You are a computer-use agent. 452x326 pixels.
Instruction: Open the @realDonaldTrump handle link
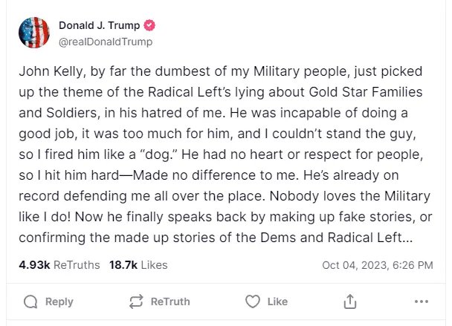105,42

* * *

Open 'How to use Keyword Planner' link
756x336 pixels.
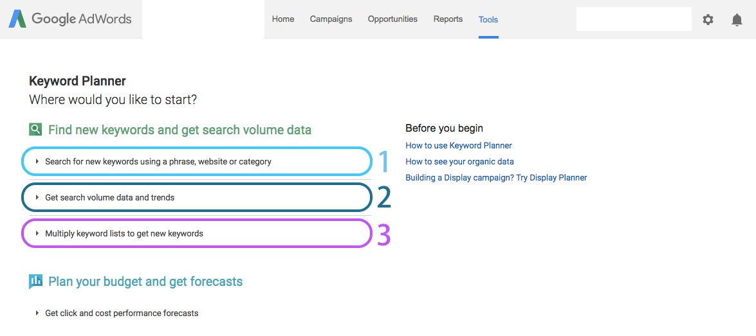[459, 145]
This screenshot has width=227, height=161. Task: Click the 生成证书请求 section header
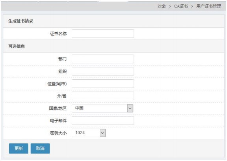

...

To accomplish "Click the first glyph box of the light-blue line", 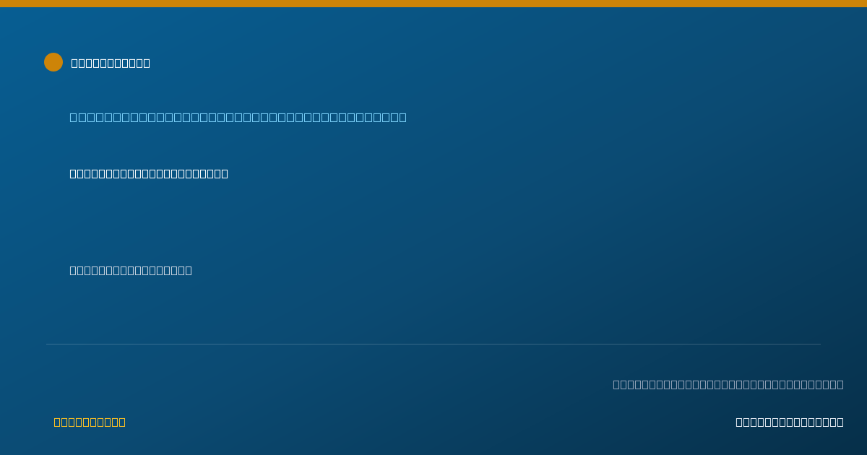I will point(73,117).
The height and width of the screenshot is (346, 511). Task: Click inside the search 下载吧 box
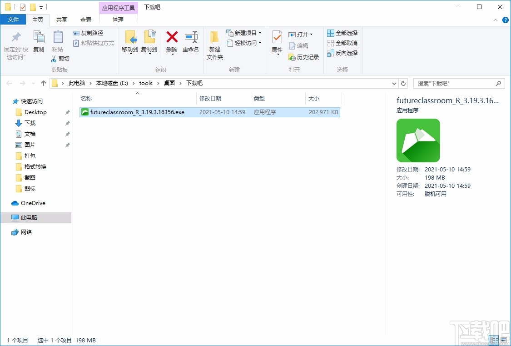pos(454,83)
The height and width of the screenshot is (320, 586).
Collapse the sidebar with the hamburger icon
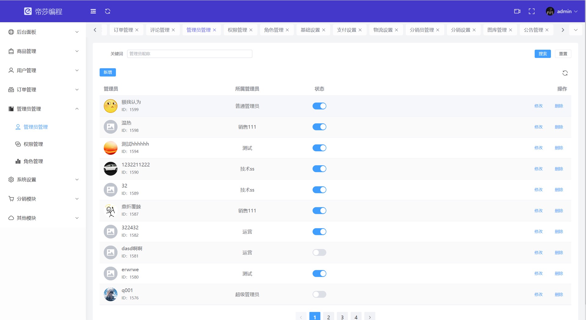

[Task details] What you return must match the lines above from the one with "The height and width of the screenshot is (346, 511)." through the one with "Collapse the sidebar with the hamburger icon" exactly, with both ends included and the pictures excluded.

[Task answer]
The height and width of the screenshot is (346, 511). Task: Click inside the search 下载吧 box
pos(454,83)
The height and width of the screenshot is (320, 586).
Collapse the sidebar with the hamburger icon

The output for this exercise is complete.